Tony E. übernimmt die Führung des „Freikorps“
Obwohl er nun zur Führung des „Freikorps“ gehöre, habe er sich, so Tony E., Ruhezeit bis Januar erbeten. Das habe er mit Sören [B.] so abgesprochen. Man habe schon lange nach einer neuen Führung gesucht. Tony E. beklagt die Inkonsequenz im „Freikorps“. Sören sei eher „liberal-moderat“ und überfordert mit der Aufgabe gewesen. Er komme mit der aktuellen Situation, also einer erweiterten Führung, besser zurecht.
Beide unterhalten sich weiter darüber, wer zum geplanten Treffen am 18. Dezember 2019 kommen wird. D. [gemeint sein dürfte der „Freikorps“-Landeschef Mecklenburg-Vorpommern, Michael D.] habe abgesagt. Tony E. hält D. für einen fähigen Mann. Als Werner S. fragt, wie es denn gekommen sei, dass E. die Führung des „Freikorps“ übernommen habe, entgegnet Tony E., er sei überrumpelt worden, er habe das eigentlich nicht gewollt. Ihm sei wichtig, dass sich jemand um seine Familie kümmert, wenn er mal nicht mehr da sei. Er sei auch nicht „mediengeil“ oder „Publicity-geil“, aber er habe eine gewisse Ausstrahlung und komme um den Job nicht herum. Werner S. verabschiedet sich, er rufe gleich zurück.
Ein „Kommen und Gehen“
Das folgende Gespräch zwischen Tony E. und Werner S. wurde kurz nach dem ersten geführt; noch am selben Tag um 22.19 Uhr. Werner S. zeigt sich darin wenig erfreut über das „Kommen und Gehen“ in der Gruppe. Bei der möglichen Aufnahme von Michael D. ist er skeptisch. Wenn Tony E. und seine Leute sagen würden, dieser würde viel machen und sei dabei, dann könne man sich mal anschauen, was D. zu bieten habe. Es könne aber nicht sein, dass Tony E. extra zu ihm fahre, um ihn sich genauer anzusehen. Tony E. hingegen sieht das weniger problematisch. Wenn er sage, „Micha, lass uns treffen“, dann könne man besser sehen, wie dessen Engagement ist. Neben einer weiteren Person höre man auch von „Jacky“ [Jacqueline H. vom „Freikorps Thüringen] nichts mehr, „Null“, beklagt Werner S.

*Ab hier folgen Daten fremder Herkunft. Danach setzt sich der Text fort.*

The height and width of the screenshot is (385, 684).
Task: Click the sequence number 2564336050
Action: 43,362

„Kommen denn sonst noch bekannte Gesichter?“, will Werner S. wissen. Tony E. zählt einen Björn von den Holsteinern und Sören [B.] auf. Nach Thomas N. gefragt, beschwert sich Tony E. über dessen Fernbleiben bei einem vorherigen Treffen. Er habe bei Sören seine Hand für Thomas N. ins Feuer gelegt und dann komme er nicht, weil angeblich seine Motorleuchte angegangen sei. Alle seien über N.s Fernbleiben geknickt gewesen. Sören habe gesagt, er komme nicht zwei Mal. Das müsse er N. beim Treffen am Samstag [14. Dezember 2019] ankreiden, zeigt sich Tony E. enttäuscht.

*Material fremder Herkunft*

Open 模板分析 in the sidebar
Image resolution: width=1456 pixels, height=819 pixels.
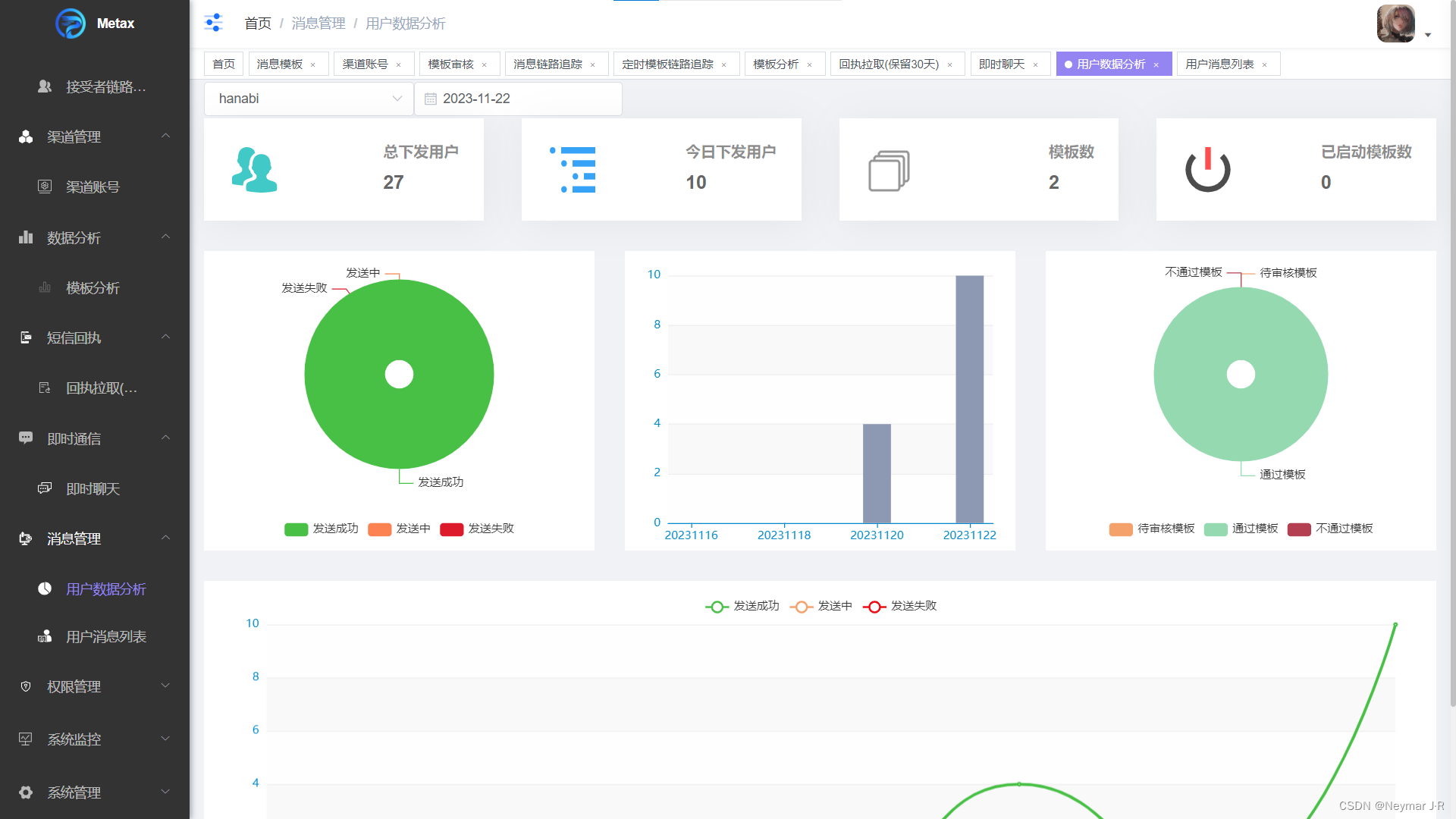click(x=93, y=288)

Tony E. ist enttäuscht von Thomas N.s Absage
Werner S. versucht zu beschwichtigen. Ihm habe Thomas N. gesagt, wenn nicht mindestens 15 Leute kämen, dann sei er stocksauer und habe keine Lust mehr. Das wolle Werner S. ihm nicht ankreiden. Tony E. lenkt etwas ein. Er werde ihn zwar ins Gebet nehmen, aber er sehe auch die wirtschaftliche Seite bei Anfahrten zu solchen Treffen. Er finde es nur nicht gut, auf diese Art und Weise fernzubleiben. Werner S. wirft ein, dass er N. das erst einmal nachweisen müsse, dass es nicht an der Motorleuchte gelegen habe. Tony E. moniert den Zeitpunkt, an dem sich Thomas N. abgemeldet habe. Dabei kenne er ihn schon seit zwei Jahren und vertraue ihm.

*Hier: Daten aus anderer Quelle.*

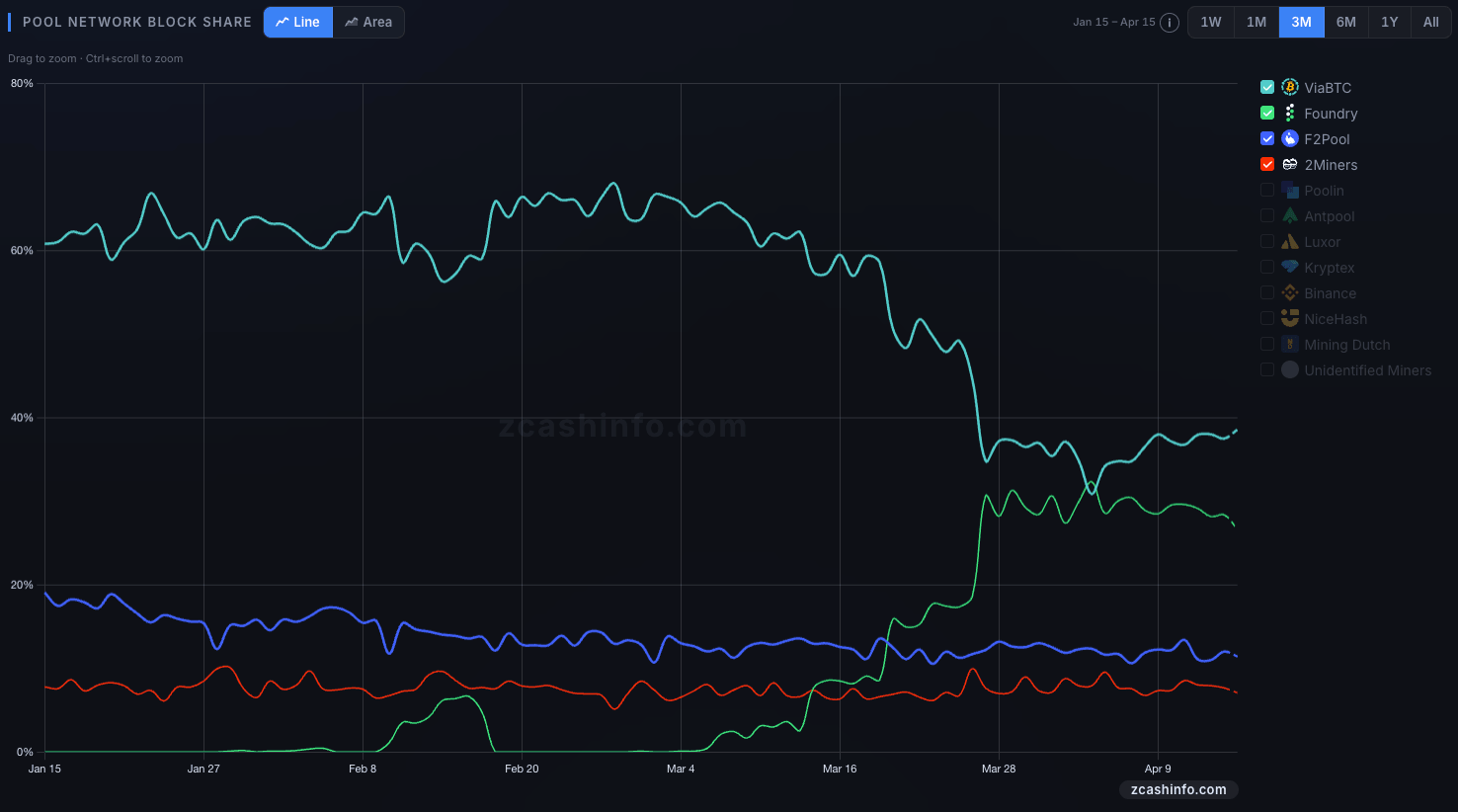Disable the Foundry series checkbox
This screenshot has width=1458, height=812.
click(x=1267, y=114)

Werner S. erkundigt sich, ob Heiko [vermutlich Heiko M. aus Rinteln] an dem Treffen teilnehmen wolle. Tony E. berichtet, dass Heiko abgesagt habe, da er gerade einen neuen Job in einem Schlachtbetrieb habe. Von einem Nachbarn, der auch in der Branche tätig sei, habe er gehört, dass in den letzten Wochen „Land unter“ sei. Und da Heiko das vorher kommuniziert habe, gehe das in Ordnung. Das Einkommen der Leute, so Tony E., sei das A und O. Werner S. weist darauf hin, dass Heiko einen Markus mitbringen wolle. Tony E. müsse Obacht geben.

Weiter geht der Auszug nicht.